→ **Assignment**
Reproduce the whole listing, keeping each line as it is.

→ **Input for this task**
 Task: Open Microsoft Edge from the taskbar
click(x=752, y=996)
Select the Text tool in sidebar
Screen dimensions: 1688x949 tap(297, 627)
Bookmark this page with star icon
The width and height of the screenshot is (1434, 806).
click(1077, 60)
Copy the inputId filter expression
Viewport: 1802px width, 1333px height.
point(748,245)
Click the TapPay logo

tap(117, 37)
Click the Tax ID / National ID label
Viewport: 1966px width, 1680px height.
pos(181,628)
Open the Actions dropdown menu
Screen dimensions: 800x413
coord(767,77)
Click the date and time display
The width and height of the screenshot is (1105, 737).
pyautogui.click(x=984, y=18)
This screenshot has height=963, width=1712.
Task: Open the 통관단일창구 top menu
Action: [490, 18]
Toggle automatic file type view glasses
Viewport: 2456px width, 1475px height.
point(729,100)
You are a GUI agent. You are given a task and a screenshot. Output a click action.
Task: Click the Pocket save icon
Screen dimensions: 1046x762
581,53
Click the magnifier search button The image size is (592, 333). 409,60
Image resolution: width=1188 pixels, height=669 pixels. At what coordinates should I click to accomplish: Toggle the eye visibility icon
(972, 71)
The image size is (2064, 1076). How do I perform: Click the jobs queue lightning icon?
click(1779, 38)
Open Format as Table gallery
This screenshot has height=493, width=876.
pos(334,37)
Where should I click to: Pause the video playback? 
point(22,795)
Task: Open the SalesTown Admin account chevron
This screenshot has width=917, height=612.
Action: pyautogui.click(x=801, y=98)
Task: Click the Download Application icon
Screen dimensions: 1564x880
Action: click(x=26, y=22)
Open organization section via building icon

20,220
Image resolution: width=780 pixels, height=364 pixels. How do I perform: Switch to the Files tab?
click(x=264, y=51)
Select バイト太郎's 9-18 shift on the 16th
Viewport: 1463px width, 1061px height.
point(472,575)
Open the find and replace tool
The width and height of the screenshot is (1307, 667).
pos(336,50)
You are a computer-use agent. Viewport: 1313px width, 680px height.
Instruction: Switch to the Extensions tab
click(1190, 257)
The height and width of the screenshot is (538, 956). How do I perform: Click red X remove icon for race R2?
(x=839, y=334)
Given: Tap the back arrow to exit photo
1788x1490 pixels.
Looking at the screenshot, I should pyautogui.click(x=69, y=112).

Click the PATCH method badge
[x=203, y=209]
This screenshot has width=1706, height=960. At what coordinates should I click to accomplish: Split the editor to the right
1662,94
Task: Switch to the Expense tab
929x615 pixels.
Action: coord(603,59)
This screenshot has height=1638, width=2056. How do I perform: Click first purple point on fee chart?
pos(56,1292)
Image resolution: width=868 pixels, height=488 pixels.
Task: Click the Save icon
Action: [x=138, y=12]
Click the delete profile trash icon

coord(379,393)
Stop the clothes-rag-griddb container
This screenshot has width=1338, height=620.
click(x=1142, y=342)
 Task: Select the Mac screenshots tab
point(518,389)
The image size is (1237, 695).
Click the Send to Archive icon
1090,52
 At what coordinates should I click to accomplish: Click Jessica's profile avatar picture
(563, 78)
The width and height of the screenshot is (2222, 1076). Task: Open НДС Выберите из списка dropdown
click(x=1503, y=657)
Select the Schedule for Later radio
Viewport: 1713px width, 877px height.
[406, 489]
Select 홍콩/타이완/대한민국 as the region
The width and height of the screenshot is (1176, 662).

→ **Output of the task**
 Task: Open Microsoft Edge from the taskbar
click(x=752, y=996)
Select the Text tool in sidebar
Screen dimensions: 1688x949 tap(297, 627)
Bookmark this page with star icon
The width and height of the screenshot is (1434, 806).
click(1077, 60)
Copy the inputId filter expression
Viewport: 1802px width, 1333px height.
point(748,245)
Click the TapPay logo

tap(117, 37)
Click the Tax ID / National ID label
Viewport: 1966px width, 1680px height.
pos(181,628)
Open the Actions dropdown menu
Screen dimensions: 800x413
coord(767,77)
Click the date and time display
The width and height of the screenshot is (1105, 737).
pyautogui.click(x=984, y=18)
This screenshot has height=963, width=1712.
Task: Open the 통관단일창구 top menu
Action: [490, 18]
Toggle automatic file type view glasses
Viewport: 2456px width, 1475px height.
point(729,100)
You are a GUI agent. You are given a task and a screenshot. Output a click action.
Task: Click the Pocket save icon
Screen dimensions: 1046x762
581,53
Click the magnifier search button The image size is (592, 333). 409,60
Image resolution: width=1188 pixels, height=669 pixels. At what coordinates should I click to accomplish: Toggle the eye visibility icon
(972, 71)
The image size is (2064, 1076). How do I perform: Click the jobs queue lightning icon?
click(1779, 38)
Open Format as Table gallery
This screenshot has height=493, width=876.
pos(334,37)
Where should I click to: Pause the video playback? 
point(22,795)
Task: Open the SalesTown Admin account chevron
This screenshot has width=917, height=612.
Action: pyautogui.click(x=801, y=98)
Task: Click the Download Application icon
Screen dimensions: 1564x880
Action: click(x=26, y=22)
Open organization section via building icon

20,220
Image resolution: width=780 pixels, height=364 pixels. How do I perform: Switch to the Files tab?
click(x=264, y=51)
Select バイト太郎's 9-18 shift on the 16th
Viewport: 1463px width, 1061px height.
point(472,575)
Open the find and replace tool
The width and height of the screenshot is (1307, 667).
pos(336,50)
You are a computer-use agent. Viewport: 1313px width, 680px height.
Instruction: Switch to the Extensions tab
click(1190, 257)
The height and width of the screenshot is (538, 956). How do I perform: Click red X remove icon for race R2?
(x=839, y=334)
Given: Tap the back arrow to exit photo
1788x1490 pixels.
Looking at the screenshot, I should pyautogui.click(x=69, y=112).

Click the PATCH method badge
[x=203, y=209]
This screenshot has width=1706, height=960. At what coordinates should I click to accomplish: Split the editor to the right
1662,94
Task: Switch to the Expense tab
929x615 pixels.
Action: coord(603,59)
This screenshot has height=1638, width=2056. How do I perform: Click first purple point on fee chart?
pos(56,1292)
Image resolution: width=868 pixels, height=488 pixels.
Task: Click the Save icon
Action: [x=138, y=12]
Click the delete profile trash icon

coord(379,393)
Stop the clothes-rag-griddb container
This screenshot has width=1338, height=620.
click(x=1142, y=342)
 Task: Select the Mac screenshots tab
point(518,389)
The image size is (1237, 695).
Click the Send to Archive icon
1090,52
 At what coordinates should I click to accomplish: Click Jessica's profile avatar picture
(563, 78)
The width and height of the screenshot is (2222, 1076). Task: Open НДС Выберите из списка dropdown
click(x=1503, y=657)
Select the Schedule for Later radio
Viewport: 1713px width, 877px height.
[406, 489]
Select 홍콩/타이완/대한민국 as the region
The width and height of the screenshot is (1176, 662).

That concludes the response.